Validate certificates on HTTPS connections to avoid man-in-the-middle attacks¶
When developing a module that makes secure HTTPS connections, use a library that verifies certificates. Many such libraries also provide an option to ignore certificate verification failures. These options should be exposed to the OpenStack deployer to choose their level of risk.
Although the title of this guideline calls out HTTPS, verifying the identity of the hosts you are connecting to applies to most protocols (SSH, LDAPS, etc).
Incorrect¶
import requests
requests.get('https://www.openstack.org/', verify=False)
The example above uses verify=False to bypass the check of the certificate received against those in the CA trust store.
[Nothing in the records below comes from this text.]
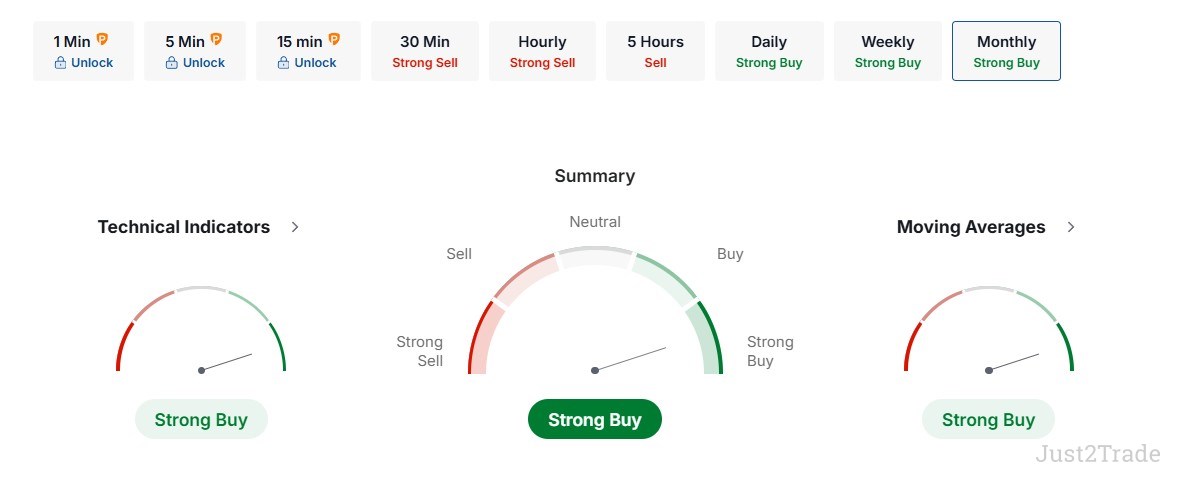Click the lock icon under 5 Min
1180x482 pixels.
coord(172,63)
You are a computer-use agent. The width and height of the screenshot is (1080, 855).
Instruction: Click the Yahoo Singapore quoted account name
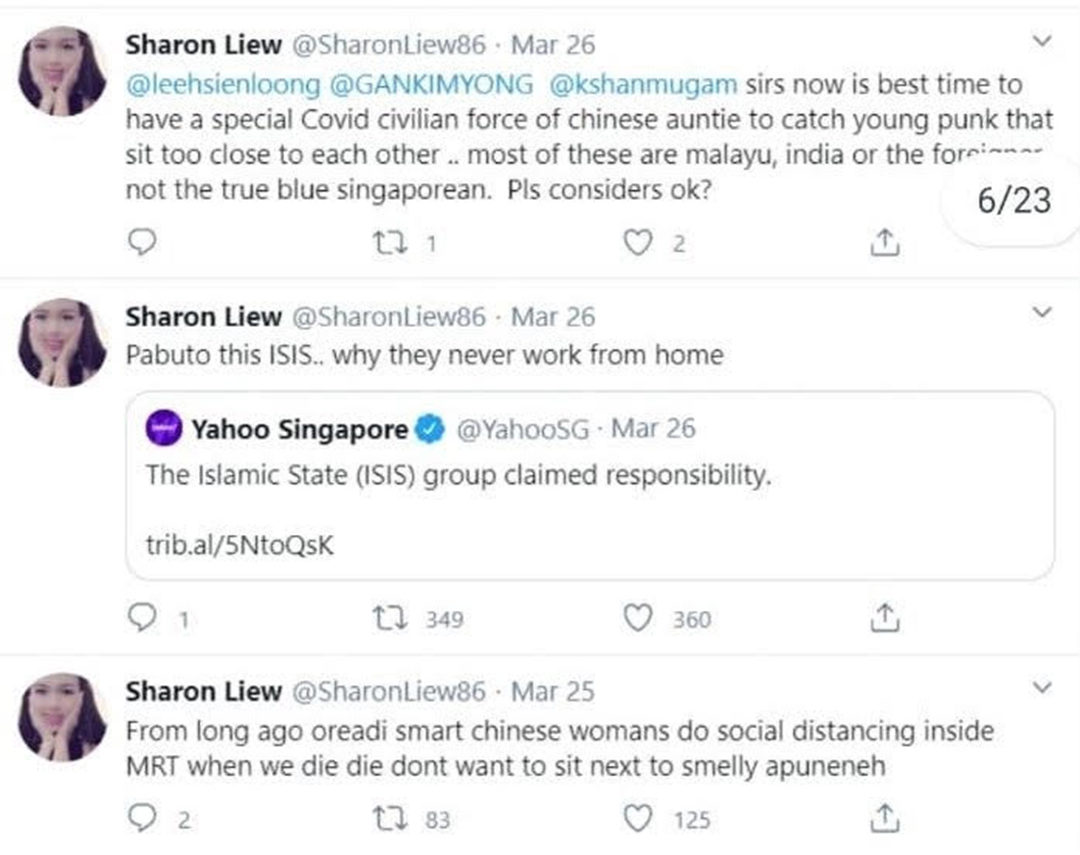pyautogui.click(x=300, y=430)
It is important to note that modules such as httplib within the Python standard library did not verify certificate chains until it was fixed in 2.7.9 release. For more specifics about the modules affected refer to CVE-2014-9365 <https://web.nvd.nist.gov/view/vuln/detail?vulnId=CVE-2014-9365>.
Correct¶
import requests
requests.get('https://www.openstack.org/', verify=CONF.ca_file)
The example above uses the variable CONF.ca_file to store the location of the CA trust store, which is used to confirm that the certificate received is from a trusted authority.
Consequences¶
A main-in-the-middle (MITM) attack can allow a party to monitor, copy, and manipulate all data transferred between the parties. The impact of this depends on what data is sent. Customer satisfaction survey data will be less valuable than banking passwords and account information.